──────── Given passage ────────

In this study, patient-reported quality-of-life scores were compared with universal normative scores rather than those from any age distribution profile, which could be a potential limitation in their interpretation.²⁹ The MCID values used in these analyses were not developed specifically for the population under examination. The MCID values for the PedsQL were based on published studies establishing important differences in quality of life, and the MCID value for the EQ-5D VAS was based on a young adult rather than paediatric population. Although these values were not ideal, they represented the best estimates available from the literature. To help overcome this limitation, cumulative distribution function plots were presented for the PedsQL total score and EQ-5D VAS, which provided a comprehensive illustration of patient-reported quality-of-life response in this population over all specified values, allowing the reader to interpret change from baseline at any threshold values of interest. The increase in patient-reported quality-of-life scores, along with the activity and safety results of the ELIANA study, suggest a favourable benefit-risk profile of tisagenlecleucel in the treatment of paediatric and young adult patients with relapsed or refractory B-cell acute lymphoblastic leukaemia.

──────── Data extract ────────

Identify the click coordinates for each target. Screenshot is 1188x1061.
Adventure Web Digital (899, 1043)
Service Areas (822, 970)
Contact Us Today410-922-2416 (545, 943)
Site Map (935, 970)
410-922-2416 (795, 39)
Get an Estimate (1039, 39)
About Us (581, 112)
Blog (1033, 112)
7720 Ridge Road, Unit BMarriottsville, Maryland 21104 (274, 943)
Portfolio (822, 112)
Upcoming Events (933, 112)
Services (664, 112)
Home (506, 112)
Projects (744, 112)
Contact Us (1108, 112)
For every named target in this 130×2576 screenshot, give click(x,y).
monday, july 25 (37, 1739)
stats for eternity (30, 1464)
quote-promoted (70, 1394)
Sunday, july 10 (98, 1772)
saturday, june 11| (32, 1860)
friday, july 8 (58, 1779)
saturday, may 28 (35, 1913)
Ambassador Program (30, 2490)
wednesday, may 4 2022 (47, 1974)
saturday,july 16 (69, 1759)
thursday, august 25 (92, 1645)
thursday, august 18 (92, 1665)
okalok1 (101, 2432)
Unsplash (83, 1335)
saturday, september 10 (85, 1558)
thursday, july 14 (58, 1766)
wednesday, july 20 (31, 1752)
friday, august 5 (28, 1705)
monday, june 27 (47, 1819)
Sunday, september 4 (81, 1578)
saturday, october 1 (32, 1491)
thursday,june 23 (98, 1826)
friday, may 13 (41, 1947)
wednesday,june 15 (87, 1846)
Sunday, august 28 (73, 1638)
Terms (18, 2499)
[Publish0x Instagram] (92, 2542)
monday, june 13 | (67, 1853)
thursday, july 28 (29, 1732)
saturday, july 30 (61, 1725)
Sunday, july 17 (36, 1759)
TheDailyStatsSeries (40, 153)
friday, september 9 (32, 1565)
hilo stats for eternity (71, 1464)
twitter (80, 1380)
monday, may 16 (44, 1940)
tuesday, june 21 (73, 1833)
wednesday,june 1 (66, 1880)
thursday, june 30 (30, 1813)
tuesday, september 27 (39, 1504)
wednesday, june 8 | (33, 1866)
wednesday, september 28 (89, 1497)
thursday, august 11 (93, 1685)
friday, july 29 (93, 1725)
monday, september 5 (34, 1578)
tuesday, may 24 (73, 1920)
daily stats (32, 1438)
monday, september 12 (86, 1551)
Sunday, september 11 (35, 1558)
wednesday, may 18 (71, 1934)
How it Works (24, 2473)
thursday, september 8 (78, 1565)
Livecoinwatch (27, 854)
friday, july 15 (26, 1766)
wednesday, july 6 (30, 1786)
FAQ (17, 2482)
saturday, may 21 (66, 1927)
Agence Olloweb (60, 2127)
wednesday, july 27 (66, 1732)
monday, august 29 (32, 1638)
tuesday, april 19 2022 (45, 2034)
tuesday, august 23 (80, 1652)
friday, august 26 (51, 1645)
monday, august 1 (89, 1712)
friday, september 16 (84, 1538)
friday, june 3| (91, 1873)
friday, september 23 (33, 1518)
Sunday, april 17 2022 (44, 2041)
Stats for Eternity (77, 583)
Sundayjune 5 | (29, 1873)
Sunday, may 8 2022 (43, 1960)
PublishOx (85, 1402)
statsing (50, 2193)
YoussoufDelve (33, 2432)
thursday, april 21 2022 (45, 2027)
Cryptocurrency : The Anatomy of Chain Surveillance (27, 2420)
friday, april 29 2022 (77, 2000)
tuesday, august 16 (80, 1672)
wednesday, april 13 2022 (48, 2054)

────────

- **Aim of the exercise**
Continue the passage on patient-reported quality of life in the ELIANA study of tisagenlecleucel, starting after its final sentence.

- **Result**
Supplementary Material

Supplementary appendix

NIHMS1621909-supplement-Supplementary_appendix.pdf^{(2.8MB, pdf)}

Research in context.

Evidence before this study

Tisagenlecleucel is an anti-CD19 chimeric antigen receptor therapy that induced complete remission in 81% of children and young adults with relapsed or refractory B-cell acute lymphoblastic leukaemia treated in the ELIANA trial, and had a manageable safety profile. Before our study, there was a paucity of information about quality of life in patients treated with chimeric antigen receptor therapy. We searched PubMed for articles published in English between inception and March 20, 2019, with the following search terms: “quality of life” or “patient reported outcomes” and “chimeric antigen receptor” or “tisagenlecleucel.” The search yielded one publication providing an overview of the opportunities and challenges of incorporation of patient-reported outcomes in clinical trials of chimeric antigen receptor cell therapy. We did not identify any papers reporting the results of patient-reported outcomes or quality of life in patients receiving this therapy.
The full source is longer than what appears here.